Plein d’enthousiasme, je reviens le jour suivant et leur demande d’échanger leurs objets afin qu’ils fassent l’épreuve de l’altérité. Tout à coup, je sens les larmes qui montent. De la colère aussi. « Mes parents m’ont formellement interdit de prêter mes objets ». « Je ne veux pas qu’ils cassent ». « Ca coute cher » ou encore avec l’aplomb dont seul un adulte me semblait capable : « il est hors de question que je prête, un point c’est tout ». Bon… On rembobine… Je ne pensais pas provoquer une telle levée de boucliers. Je fais un tour de table pour savoir ce que chacun ressent. Je comprends où est le problème : je sous-estime la charge que les objets ont pour eux, ils ont besoin d’être rassurés. Après ce premier tour de table, je leur demande de définir clairement quelles sont règles qu’ils imposent à leur camarade dans la manipulation de leurs objets : « je ne veux pas qu’on déchire », « je ne veux pas qu’on jette » et quand un « je ne veux même pas qu’on touche » arrive, je mets simplement l’objet en question de côté : tant pis. Puis, fièrement, je leur annonce que nous venons collectivement de faire une première expérience de ce qu’est l’altérité : le respect de l’histoire, de l’opinion de l’autre. « Echanger, c’est entrer dans un terrain inconnu dont il faut apprendre les règles pour donner confiance et dialoguer. En théâtre, c’est pareil. On rencontre sur un plateau des gens avec une susceptibilité et une histoire différentes et tout l’objectif, c’est de faire dialoguer ces êtres différents, les faire avancer ensemble quelque part. Il faut donc de la délicatesse, parfois de la diplomatie ou de la brutalité, mais alors on en paye les conséquences ». La tension baisse. L’exercice continue et moi, j’ai eu chaud…

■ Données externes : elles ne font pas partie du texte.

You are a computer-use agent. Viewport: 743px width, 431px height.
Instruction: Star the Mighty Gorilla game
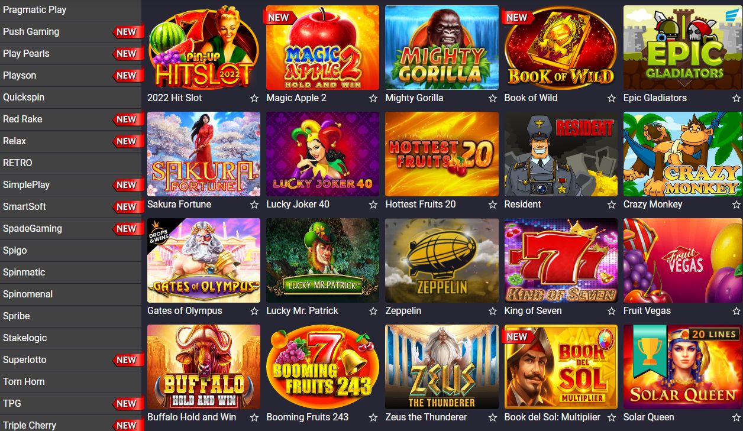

Acteurs et metteurs en scène

Chacun pioche donc au hasard dans les objets des autres, sous l’œil attentif du collectif. Ils créent avec soin de nouveaux personnages en trouvant des façons encore plus originales de détourner l’usage des objets ou de masquer le visage. Nous travaillons donc pleinement dans la question du métissage puisque les personnages sont le résultat d'un processus mélangeant les propriétaires des objets et leurs histoires. De plus, cette fois-ci, ils se font aider par un « œil extérieur », une sorte de metteur en scène attribué qui aide à la position finale qui sera prise pour la photo (les photos de cette page sont une étape de travail). C’est passionnant de les voir se donner des conseils, s’aider à la mise en place, prendre de la distance pour mieux percevoir et sublimer. Je n’ai jamais senti aussi nettement à quel point le théâtre – dans son aventure d’élaboration encore plus que dans l’œuvre finale – est un acte fort d’échange et d’empathie. La semaine prochaine, Marie Hudelot nous fera l’honneur de sa présence. Elle continuera le travail avec les enfants et prendra les photos finales. Comme disait Shakespeare : il me tarde !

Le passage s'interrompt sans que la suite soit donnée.